Work item. Provide the data again exactly, including every line that follows.

[Start of section]

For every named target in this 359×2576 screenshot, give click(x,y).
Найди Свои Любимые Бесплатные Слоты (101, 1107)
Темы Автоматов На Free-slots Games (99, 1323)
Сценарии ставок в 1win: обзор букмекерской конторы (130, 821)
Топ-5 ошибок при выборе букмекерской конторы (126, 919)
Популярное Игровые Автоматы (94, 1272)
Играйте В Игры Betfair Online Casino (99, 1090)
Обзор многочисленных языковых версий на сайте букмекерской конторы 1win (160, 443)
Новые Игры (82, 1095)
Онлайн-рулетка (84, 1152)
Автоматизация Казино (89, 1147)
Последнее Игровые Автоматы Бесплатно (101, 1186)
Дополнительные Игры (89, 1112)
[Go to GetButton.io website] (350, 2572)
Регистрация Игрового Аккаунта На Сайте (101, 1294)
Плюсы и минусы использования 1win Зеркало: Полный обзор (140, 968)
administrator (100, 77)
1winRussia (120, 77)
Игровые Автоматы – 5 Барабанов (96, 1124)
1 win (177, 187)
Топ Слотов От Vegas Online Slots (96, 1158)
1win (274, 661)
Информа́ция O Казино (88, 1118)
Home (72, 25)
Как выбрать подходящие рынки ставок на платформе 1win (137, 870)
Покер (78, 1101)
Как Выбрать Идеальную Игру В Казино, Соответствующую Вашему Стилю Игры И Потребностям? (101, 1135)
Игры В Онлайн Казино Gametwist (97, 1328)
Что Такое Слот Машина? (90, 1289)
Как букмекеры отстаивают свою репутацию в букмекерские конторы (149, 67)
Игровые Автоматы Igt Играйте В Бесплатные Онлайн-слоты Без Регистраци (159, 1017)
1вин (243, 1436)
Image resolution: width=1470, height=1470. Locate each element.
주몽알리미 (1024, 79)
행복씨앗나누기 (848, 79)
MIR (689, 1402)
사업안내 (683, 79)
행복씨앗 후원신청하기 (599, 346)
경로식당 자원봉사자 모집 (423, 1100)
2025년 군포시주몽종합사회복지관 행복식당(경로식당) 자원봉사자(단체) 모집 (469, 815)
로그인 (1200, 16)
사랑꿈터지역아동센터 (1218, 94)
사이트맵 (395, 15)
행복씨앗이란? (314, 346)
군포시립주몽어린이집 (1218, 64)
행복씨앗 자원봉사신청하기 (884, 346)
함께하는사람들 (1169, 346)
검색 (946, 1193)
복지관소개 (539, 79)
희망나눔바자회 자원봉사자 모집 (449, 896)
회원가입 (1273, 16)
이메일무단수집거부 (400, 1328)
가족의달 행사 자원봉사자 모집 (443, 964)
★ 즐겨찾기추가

[End of section]

Reply to the exercise.
For every named target in this 359×2576 screenshot, give click(x,y).
Найди Свои Любимые Бесплатные Слоты (101, 1107)
Темы Автоматов На Free-slots Games (99, 1323)
Сценарии ставок в 1win: обзор букмекерской конторы (130, 821)
Топ-5 ошибок при выборе букмекерской конторы (126, 919)
Популярное Игровые Автоматы (94, 1272)
Играйте В Игры Betfair Online Casino (99, 1090)
Обзор многочисленных языковых версий на сайте букмекерской конторы 1win (160, 443)
Новые Игры (82, 1095)
Онлайн-рулетка (84, 1152)
Автоматизация Казино (89, 1147)
Последнее Игровые Автоматы Бесплатно (101, 1186)
Дополнительные Игры (89, 1112)
[Go to GetButton.io website] (350, 2572)
Регистрация Игрового Аккаунта На Сайте (101, 1294)
Плюсы и минусы использования 1win Зеркало: Полный обзор (140, 968)
administrator (100, 77)
1winRussia (120, 77)
Игровые Автоматы – 5 Барабанов (96, 1124)
1 win (177, 187)
Топ Слотов От Vegas Online Slots (96, 1158)
1win (274, 661)
Информа́ция O Казино (88, 1118)
Home (72, 25)
Как выбрать подходящие рынки ставок на платформе 1win (137, 870)
Покер (78, 1101)
Как Выбрать Идеальную Игру В Казино, Соответствующую Вашему Стилю Игры И Потребностям? (101, 1135)
Игры В Онлайн Казино Gametwist (97, 1328)
Что Такое Слот Машина? (90, 1289)
Как букмекеры отстаивают свою репутацию в букмекерские конторы (149, 67)
Игровые Автоматы Igt Играйте В Бесплатные Онлайн-слоты Без Регистраци (159, 1017)
1вин (243, 1436)
Image resolution: width=1470, height=1470. Locate each element.
주몽알리미 (1024, 79)
행복씨앗나누기 (848, 79)
MIR (689, 1402)
사업안내 (683, 79)
행복씨앗 후원신청하기 (599, 346)
경로식당 자원봉사자 모집 (423, 1100)
2025년 군포시주몽종합사회복지관 행복식당(경로식당) 자원봉사자(단체) 모집 (469, 815)
로그인 (1200, 16)
사랑꿈터지역아동센터 (1218, 94)
사이트맵 (395, 15)
행복씨앗이란? (314, 346)
군포시립주몽어린이집 (1218, 64)
행복씨앗 자원봉사신청하기 (884, 346)
함께하는사람들 (1169, 346)
검색 (946, 1193)
복지관소개 (539, 79)
희망나눔바자회 자원봉사자 모집 (449, 896)
회원가입 (1273, 16)
이메일무단수집거부 (400, 1328)
가족의달 행사 자원봉사자 모집 (443, 964)
★ 즐겨찾기추가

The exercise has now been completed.